We have stored data since the writing was invented. First writings were not epic poems, but just a list of objects in a warehouse or shiploads. Since the 60s, we have used databases to store and manage data. It is more efficient, more consistent, more secure, more scalable, etc. That said, the way the data is stored on these databases will directly affect the benefits offered. Continuing with the first example, calendars are efficient because they are faster and consistent. It is pragmatic to daily life to know that today is the 7th of September, and not the 250th of 2023.
As time passed, the needs and the benefits you can get from databases changed and expanded. Let’s take relational databases as an example. If you store “Math 101” on the table subjects and create a relation with the table subjects, you are able to get all the students enlisted in the course. This “relation” creates a feeling of belonging, something that is not there, is not real, but helps us create meaning of the data, and organize it with a purpose. It helps us recreate the model we have in our minds.
Introducing Vector Databases
This year, vector databases have been a hot topic. We discuss later why and which specific problems they solve, but at this moment, the important thing is to understand what they store, the vectors.
Vectors are mathematical objects that represent direction and magnitude in space. Us humans have problems if we try to imagine more than 3 dimensions, but computers don’t have that problem, in fact, vectors are highly versatile and almost everything can be represented as a vector.
Let’s say that you have an image and you want to store it. One way to do this is to split the image into pixels and assign a number based on a scale. By doing this, we will have another way of representing the data: instead of an image, we have a high-dimensional vector.
So, as you probably already imagined, vector databases are databases made for storing vectors. But weren’t vectors just numbers? Why can we not just store it on an SQL database?
Well, the short answer is that you can, and (even better news) there are databases you already know that support vectors, like OpenSearch (via k-NN), PostgreSQL (via PGVector) or ElasticSearch (via Knn search). That said, you will probably lose all the benefits of using dedicated vector databases.
Vector databases unveiled: the benefits
Imagine you have a basket with fruits. You pick an orange, and you need to choose another fruit similar to the orange. Will you pick an apple? Probably not. Maybe a lemon? Maybe, both are acid, and the skin is similar. Vector databases can help you with this task.
Semantic search allows you to get values that are more related to others depending on the context. If relational databases establish a relation between the different tables, which creates a sense of belonging, the vector database does the same for similarity. The examples in this picture can help you understand this concept.
Similarity search is one of the strongest points vector databases have. It’s one of the reasons why databases are a hot topic right now: it allows you to store text (as a vector) and based on this use LLMs like ChatGPT or LLaMA to ask questions that can be answered based on a simulated context or just retrieve similar documents. Some databases that get especially good results are Weaviate, Pinecone and DeepLake. On the other hand, if we want a fast implementation with Python, you could use Chroma.
The same logic that applies to similarity can be used to get recommendation engines. These engines provide custom suggestions or recommendations to users based on their preferences, behavior, or characteristics, which in this case will be stored as vectors. Weaviate (they explain how on this post) is a database especially good on this, but other mentioned databases can also fit on this.
Another useful case for vector databases is real-time geospatial search and analytics. This involves the instantaneous querying, retrieval, and analysis of location-based data. This is particularly useful in applications where time-sensitive information related to geographic locations needs to be processed and visualized quickly. Optimize routes, tracking vehicles, emergency responses, etc. are some real problems that can benefit from vector databases, and the best option for this scenario is Qdrant.

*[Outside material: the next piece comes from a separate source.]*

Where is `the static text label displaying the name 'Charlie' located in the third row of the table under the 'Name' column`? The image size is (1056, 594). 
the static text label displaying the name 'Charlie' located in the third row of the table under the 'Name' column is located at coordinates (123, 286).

This blog pretends to be an introduction to vector databases. Understanding their fundamentals and some use cases is more important than just using them, because everybody does. That said, we strongly encourage you to use them when working with LLMs, as it is the standard right now, but make sure you pick the right option before you start developing.
If you check out the top tending repos on github, you will see that most of them are trying to create an AGI (Artificial General Intelligence), like Auto-GPT, babyagi or jarvis (Microsoft). These tools make use of LLMs and vector databases because they allow them to create long-term memory, storing the prompts as vectors and using these prompts themselves to generate even more content with their own context.